根据下拉选择显示特定的MySQL行 [英] Show a specific MySQL row based on dropdown selection

问题描述

我创建了一个包含下拉字段的表单

I created a form that includes a dropdown field

<select name="locationselect" id="locationselect" tabindex="7">
  <option value="Location1">Location 1</option>
  <option value="Location2">Location 2</option>
  <option value="Location3">Location 3</option>
  <option value="Location4">Location 4</option>
</select>

提交后，我想从下拉列表中拉出他们选择的位置，并从我的MySQL数据库打印特定行，该行将向他们显示地址.因此，如果他们选择位置1，它将显示:

Upon submission I want to pull the location they selected from the dropdown and print a specific row from my MySQL database that would show them an address. So if they select Location 1 it would show:

Company Name 
1234 ABC Street
New York, NY 12345

但是，如果他们选择位置2，它将显示:

But if they select Location 2 it would show:

Other Company
5678 XYZ Street 
San Francisco, CA 12345 

依此类推，针对99个不同的位置.

And so on for 99 different locations.

这是我的开始，但是我缺少定义数组$ fulladdress的变量-我是MySQL的新手，所以我什至不知道在Select之后要放什么?有行号吗?我可以放在第一列的内容中还是什么类型的ID?

Here's what I started with but I'm missing a variable defining the array $fulladdress - I am new to MySQL so I'm not even sure what to put after Select? Is there a row number or can I put the contents of the first column or what type of ID?

switch($_GET['locationselect']){

case 'Location1':
   mysql_query("SELECT ____ FROM locations");
   break;
case 'Location2':
   mysql_query("SELECT ____ FROM locations");
   break;
  }
  while($row = mysql_fetch_array($fulladdress))
  {
  echo ($row['PlaceName']." Office Building<br>".$row['Address']."<br>".$row['City'].", CA      
  ".$row['Zip']."<br><br>");
  }

任何有关如何解决此问题的帮助将不胜感激.我知道我的代码很乱，但是我希望你能明白我要做什么.

Any help for how to solve this problem would be greatly appreciated. I know my code is messy but I'm hoping you can get the idea of what I'm trying to do.

谢谢！
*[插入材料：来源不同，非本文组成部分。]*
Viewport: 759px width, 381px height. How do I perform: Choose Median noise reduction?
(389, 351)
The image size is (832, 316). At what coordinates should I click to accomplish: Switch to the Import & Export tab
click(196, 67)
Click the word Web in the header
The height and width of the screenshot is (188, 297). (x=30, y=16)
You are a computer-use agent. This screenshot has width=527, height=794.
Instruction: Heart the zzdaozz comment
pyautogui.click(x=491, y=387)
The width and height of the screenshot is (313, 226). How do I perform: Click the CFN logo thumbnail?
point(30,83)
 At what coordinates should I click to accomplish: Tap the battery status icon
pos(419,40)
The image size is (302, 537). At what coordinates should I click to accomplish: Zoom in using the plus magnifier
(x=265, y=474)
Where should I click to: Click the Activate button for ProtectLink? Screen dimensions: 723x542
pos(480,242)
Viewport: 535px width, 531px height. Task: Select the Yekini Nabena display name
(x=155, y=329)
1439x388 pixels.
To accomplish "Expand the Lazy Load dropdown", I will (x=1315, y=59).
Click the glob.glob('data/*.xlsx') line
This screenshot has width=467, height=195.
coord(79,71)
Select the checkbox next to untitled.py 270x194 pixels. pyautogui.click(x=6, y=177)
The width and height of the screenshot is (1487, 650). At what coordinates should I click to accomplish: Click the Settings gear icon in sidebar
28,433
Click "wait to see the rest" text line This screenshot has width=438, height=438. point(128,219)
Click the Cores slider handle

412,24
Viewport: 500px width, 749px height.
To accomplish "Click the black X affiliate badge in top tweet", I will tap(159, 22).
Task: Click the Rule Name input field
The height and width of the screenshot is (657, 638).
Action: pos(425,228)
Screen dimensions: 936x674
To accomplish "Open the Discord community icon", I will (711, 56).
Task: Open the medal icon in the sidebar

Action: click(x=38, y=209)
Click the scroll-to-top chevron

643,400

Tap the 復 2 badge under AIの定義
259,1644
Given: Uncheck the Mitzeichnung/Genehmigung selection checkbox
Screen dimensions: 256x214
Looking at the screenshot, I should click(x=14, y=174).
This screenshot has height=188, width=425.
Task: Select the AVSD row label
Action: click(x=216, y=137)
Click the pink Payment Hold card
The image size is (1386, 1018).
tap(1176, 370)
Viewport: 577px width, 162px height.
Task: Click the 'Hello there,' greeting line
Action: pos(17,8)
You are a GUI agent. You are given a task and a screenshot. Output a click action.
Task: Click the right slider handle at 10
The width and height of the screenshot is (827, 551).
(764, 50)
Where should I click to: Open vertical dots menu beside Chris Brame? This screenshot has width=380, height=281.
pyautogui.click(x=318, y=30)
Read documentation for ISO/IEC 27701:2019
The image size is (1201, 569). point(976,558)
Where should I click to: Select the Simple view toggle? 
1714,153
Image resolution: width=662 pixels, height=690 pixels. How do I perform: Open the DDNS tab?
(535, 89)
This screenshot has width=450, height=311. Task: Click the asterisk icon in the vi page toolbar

！

推荐答案

我不太确定要使用case语句，您可以做的是参数化查询.这样就可以了:

I'm not too sure about using the case statement, what you can do is a parameterised query. So it would be:

mysql_query("Select fulladdress from Location where location ='" . $location . "'");

使用下拉值，可以将其传递到$location变量中. 但是，如果要在搜索框中显示这么多的值.您可能想研究类似 jQuery Autocomplete 之类的东西.当然，您在转义输入之后.

Using the dropdown value, you can pass that into the $location variable. But if you're displaying so many values in a search box. You might want to look into something like jQuery Autocomplete. Of course after you've escaped the input.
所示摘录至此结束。